He said surgeons should be very careful in selecting cases among the first 50 patients and “do the less complicated ones that are going to look good out on the street. You’ll get a reputation.”
Emphasizing the importance of preoperative counseling, Dr. Crumley said to stress the negative after the patient decides to go ahead with the surgery. “Tell patients that it will be worse than expected and they will regret doing surgery. It will hurt a little bit, there will be swelling, and there’s a one in six chance for revision.”
Then, post-surgery, “stress the positive,” he continued. In particular, make sure the office staff tells them they look great and most people “look much worse this soon after surgery.”

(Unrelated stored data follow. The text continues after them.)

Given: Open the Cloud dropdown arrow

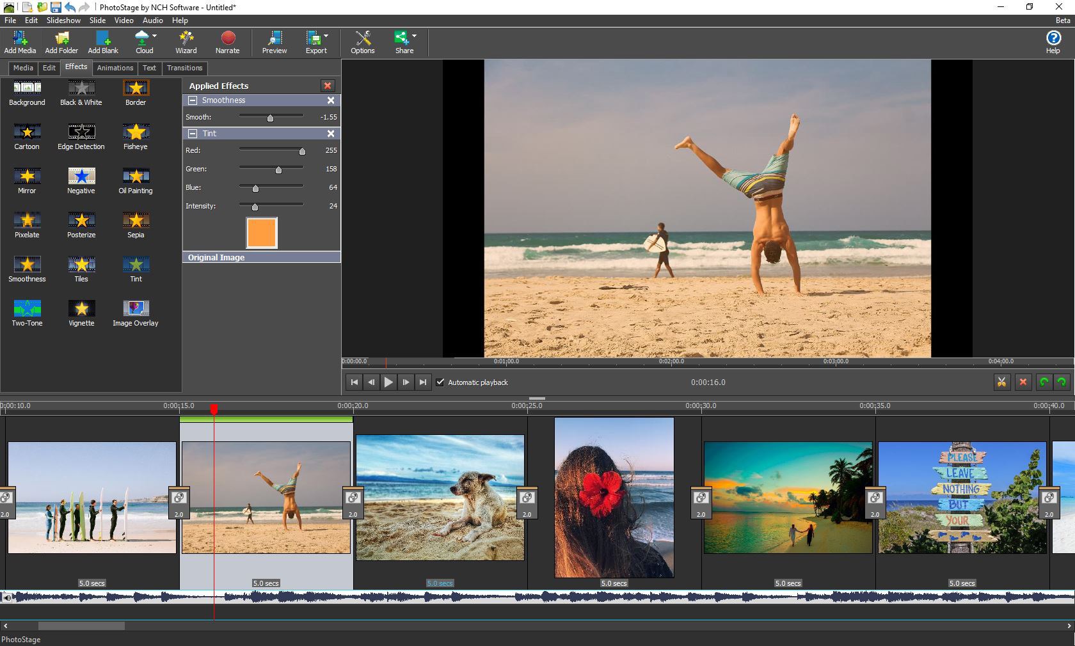Looking at the screenshot, I should pos(154,36).
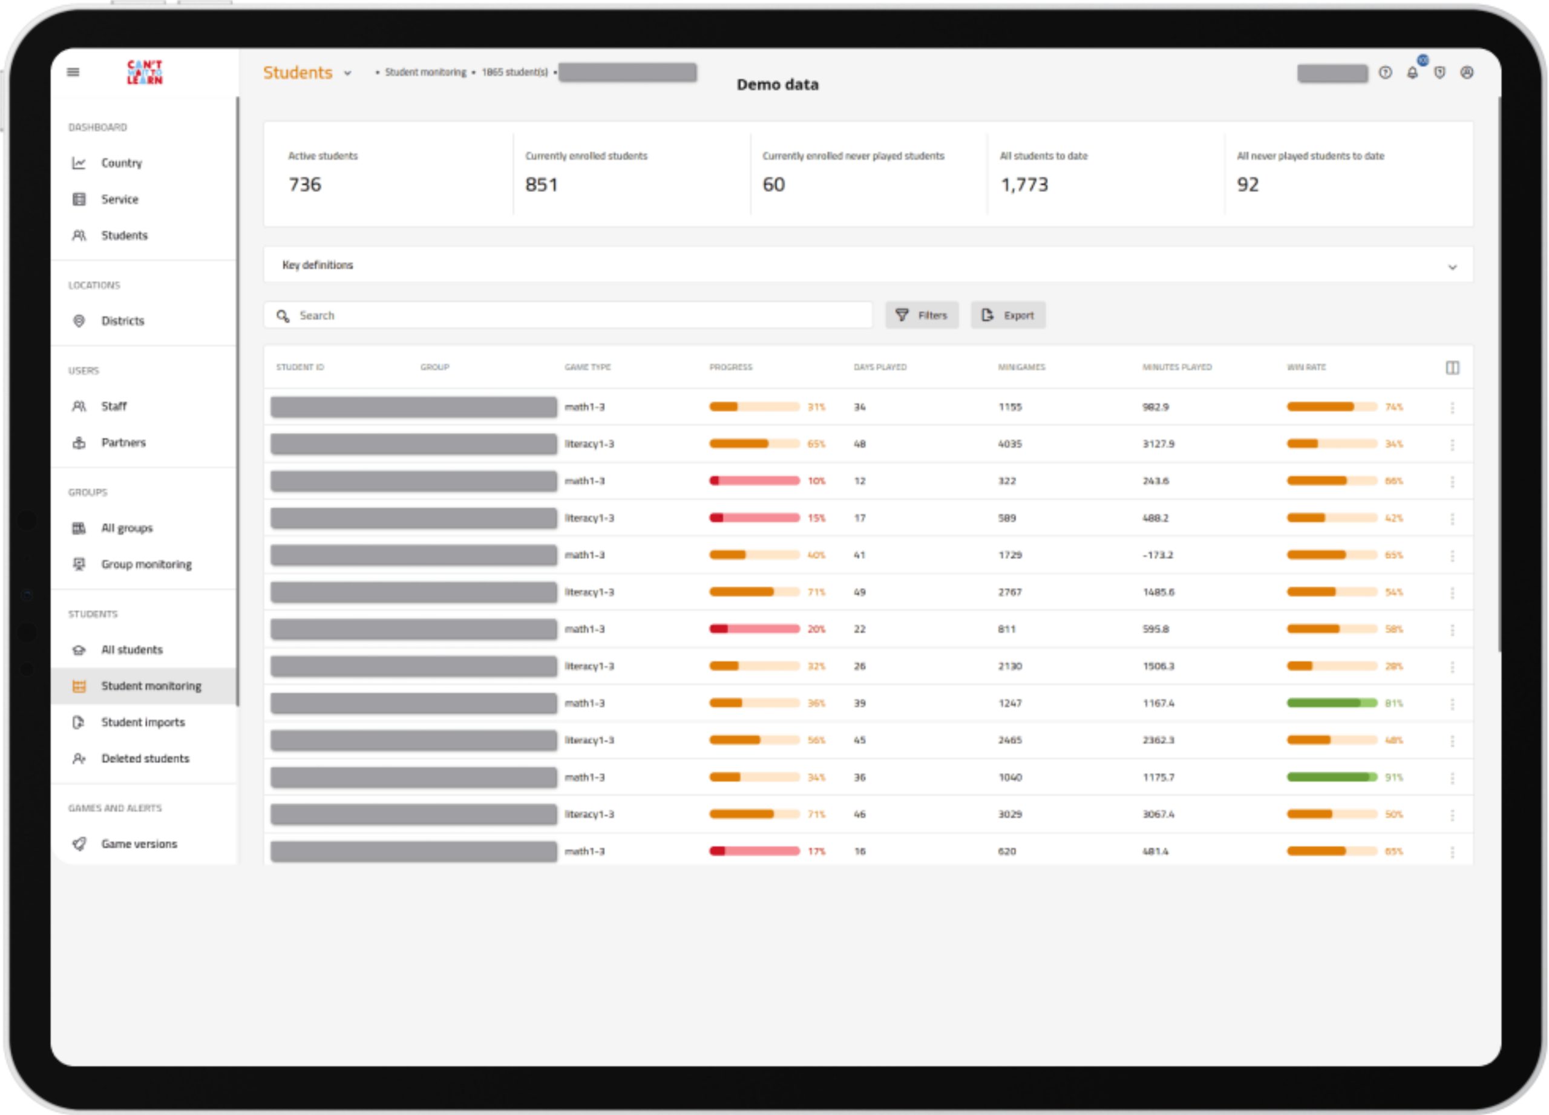Click the Can't Wait to Learn logo
This screenshot has width=1549, height=1115.
click(145, 72)
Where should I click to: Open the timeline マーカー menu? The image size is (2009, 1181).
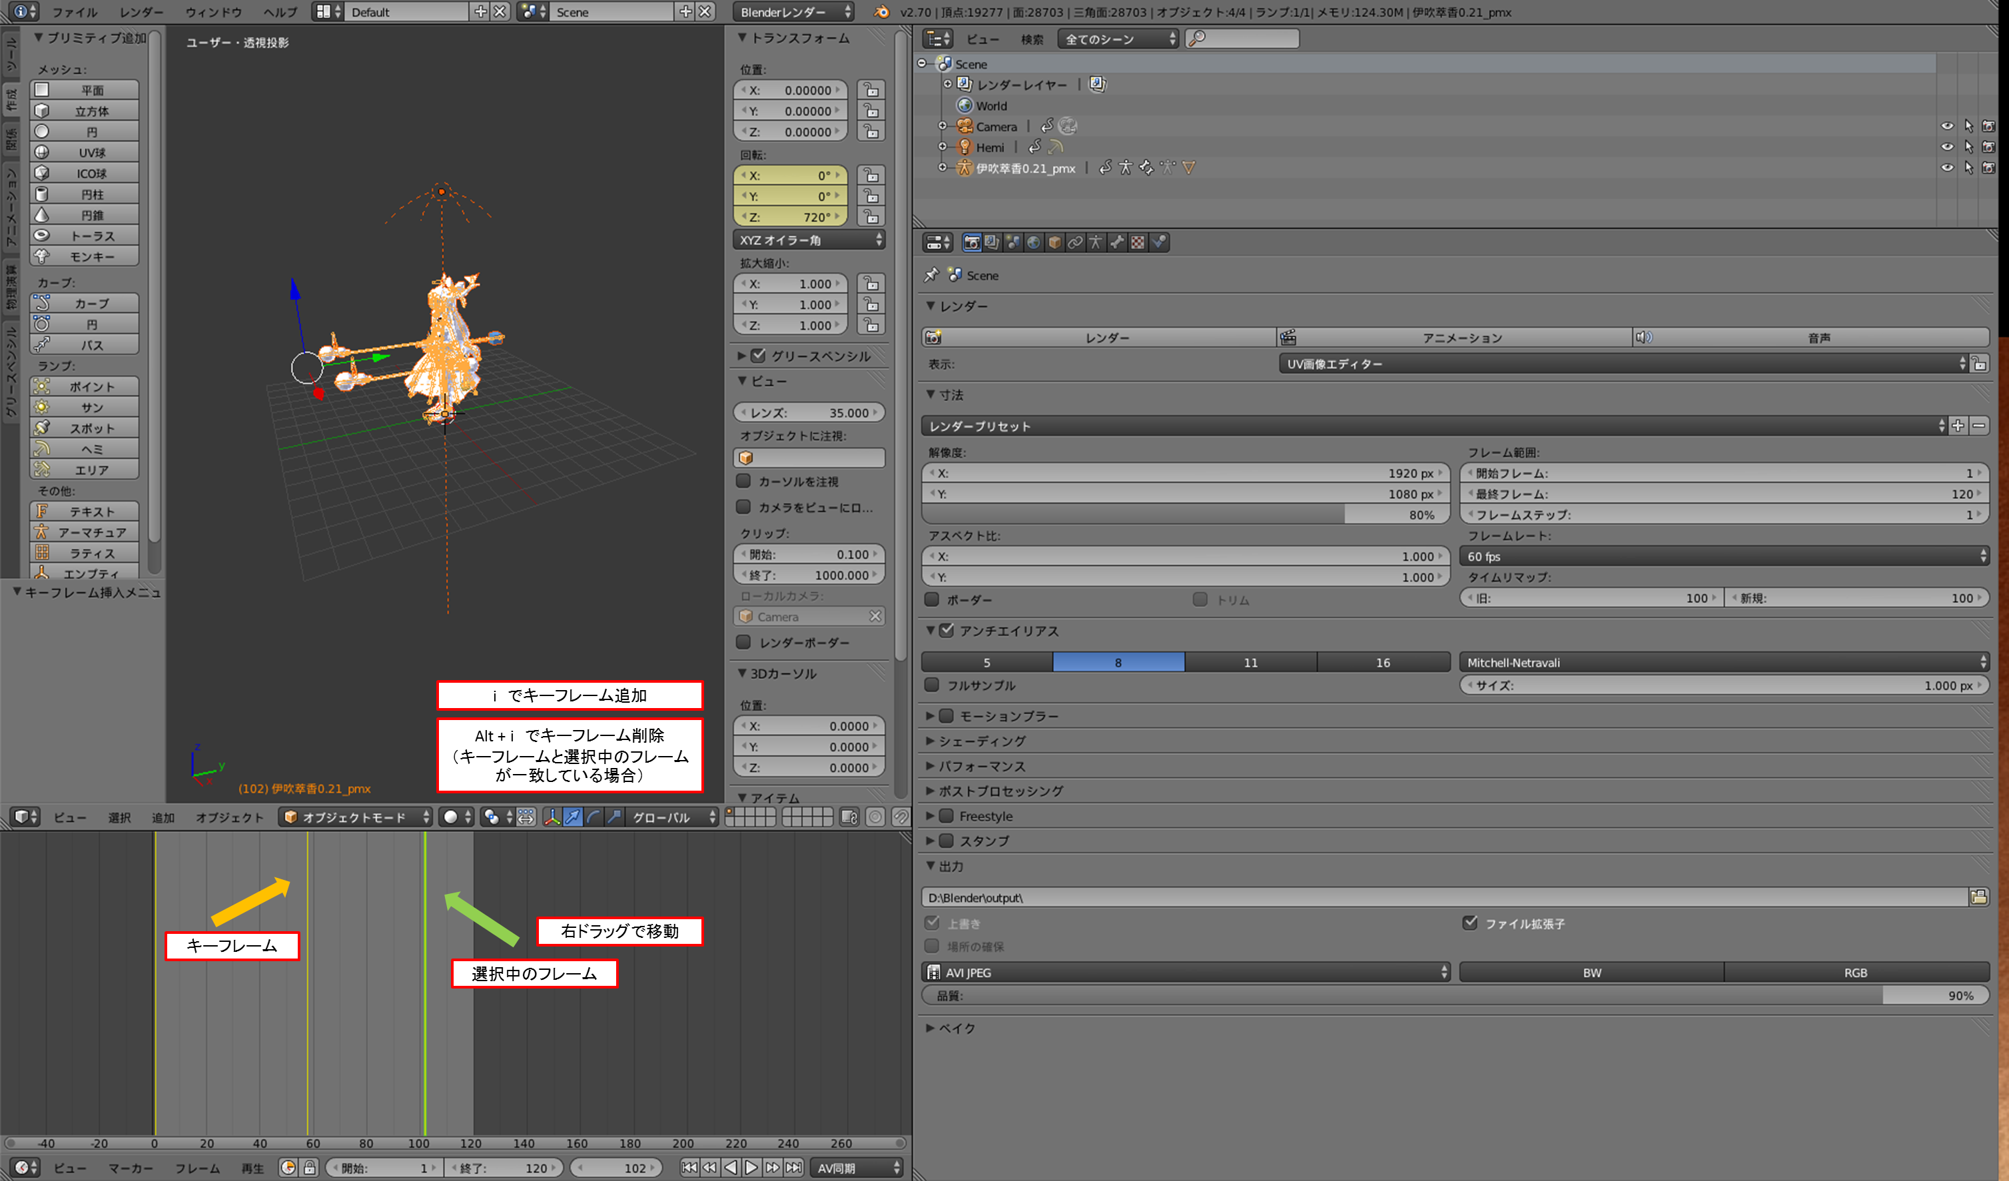[131, 1168]
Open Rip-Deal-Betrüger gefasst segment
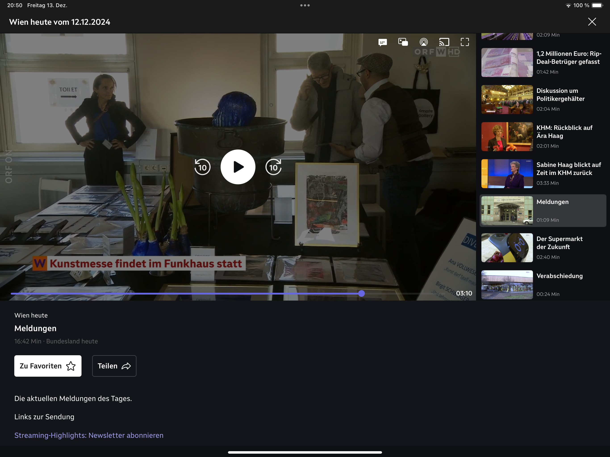Image resolution: width=610 pixels, height=457 pixels. tap(542, 63)
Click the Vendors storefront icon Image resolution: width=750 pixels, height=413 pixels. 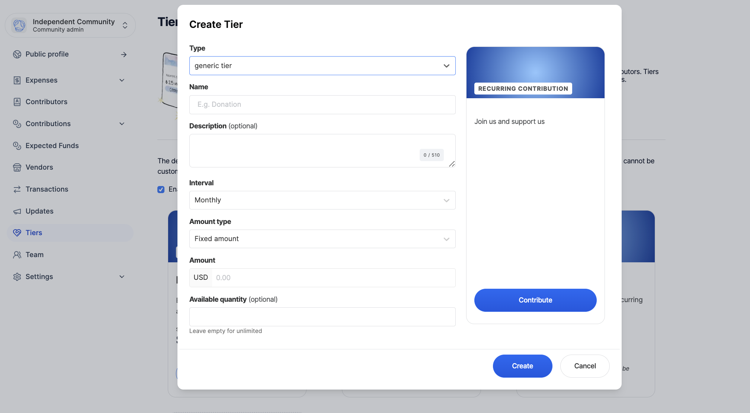[17, 167]

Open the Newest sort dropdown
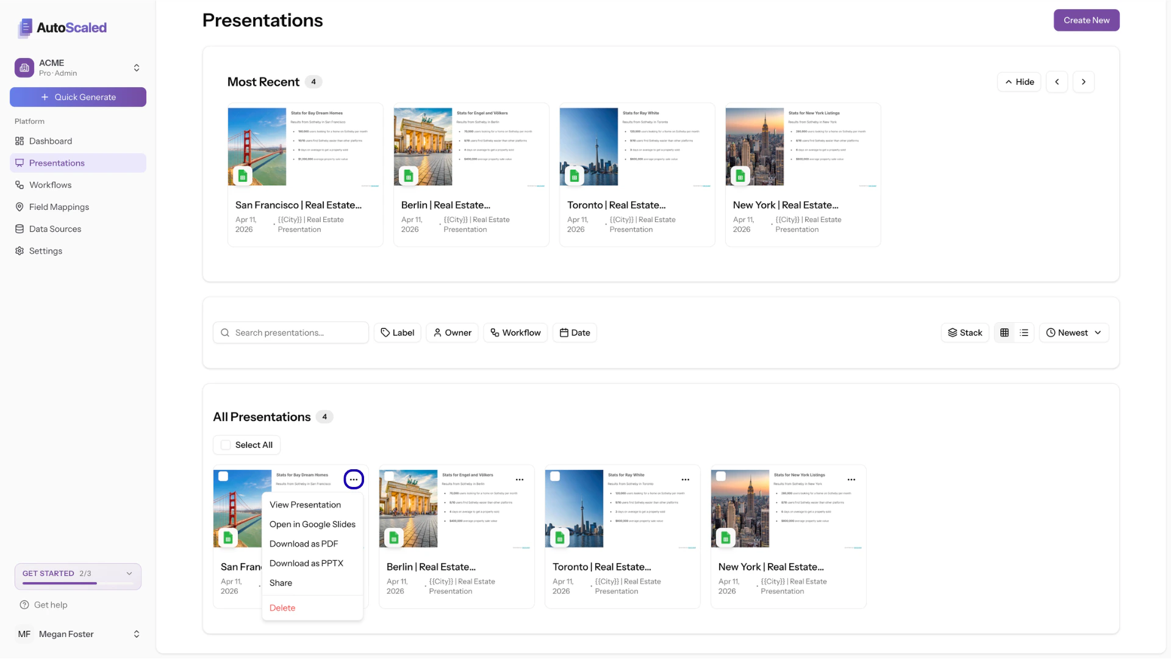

At the same time, he said to be honest about imperfect results, but not to point out minor imperfections that the patient hasn’t complained about. “Let your patient tell you what problems there are,” he said.
Offering a tip on eyelid ecchymosis, he gave credit to Allan Sherman, MD, from UC San Francisco, who used two eye pads, folded once, per side. The suggestion was to:
- Compress medial aspect, infraorbital rim.
- Wrap with Kerlix, send patient home for removal 4 to 6 hours later.
- Recognize that the downside is that the patient is essentially blindfolded.
- Provide intraoperative Decadron 10 mg IV.
- In the latter part of the procedure, have an assistant apply immediate external pressure to osteotomy sites.
Commenting briefly on open (external) versus closed (endonasal) SRP, Dr. Crumley said to learn both, but use open early on. He recommended doing 80% of the first 50 with the open procedure and with all cases after the first 50, doing 80% as closed SRP.